Il ne semble pas utile de maintenir une horloge secrète, comme cela résulterait de la restriction des accès non préautorisés, à moins que l'intention ne soit de cacher l'existence du serveur de temps lui-même. Les hôtes Internet bien comportés sont censés renvoyer un message d'erreur ICMP service-indisponible si un service n'est pas implémenté ou si les ressources ne sont pas disponibles; cependant, dans le cas de NTP, les ressources requises sont minimes, il y a donc peu de besoin de restreindre les demandes destinées uniquement à lire l'horloge. Un mécanisme de contrôle d'accès simple mais efficace consiste alors à considérer toutes les associations préconfigurées en mode symétrique ou en mode client (modes 1, 2 et 3) comme fiables et toutes les autres associations, préconfigurées ou non, comme amicales.

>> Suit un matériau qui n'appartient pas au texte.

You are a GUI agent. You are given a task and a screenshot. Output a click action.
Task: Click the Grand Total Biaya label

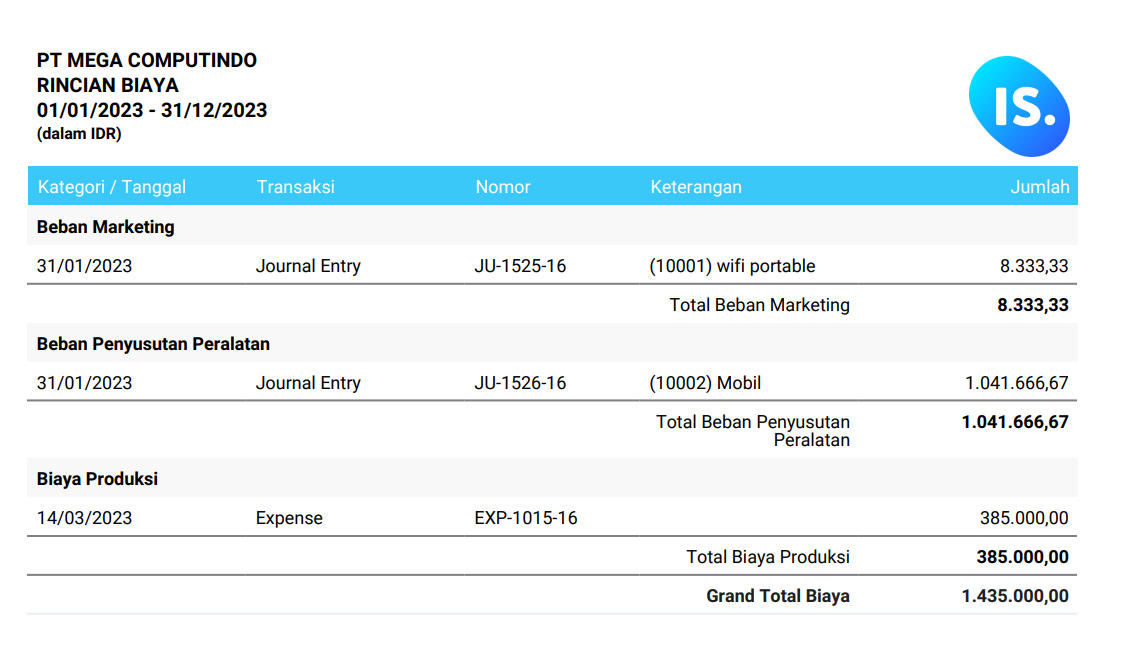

Si un modèle de confiance plus complet est requis, la conception peut être basée sur une liste de contrôle d'accès avec chaque entrée composée d'une adresse Internet 32 bits, d'un masque 32 bits et d'un mode 3 bits. Si le ET logique de l'adresse source (pkt.peeraddr) et du masque dans une entrée correspond à l'adresse correspondante dans l'entrée et que le mode (pkt.mode) correspond au mode dans l'entrée, l'accès est autorisé; sinon, un message d'erreur ICMP est renvoyé au demandeur. Grâce au choix approprié du masque, il est possible de restreindre les demandes par mode à des adresses individuelles, un sous-réseau particulier ou des adresses réseau, ou de n'avoir aucune restriction du tout. La liste de contrôle d'accès servirait alors de filtre contrôlant quels pairs pourraient créer des associations.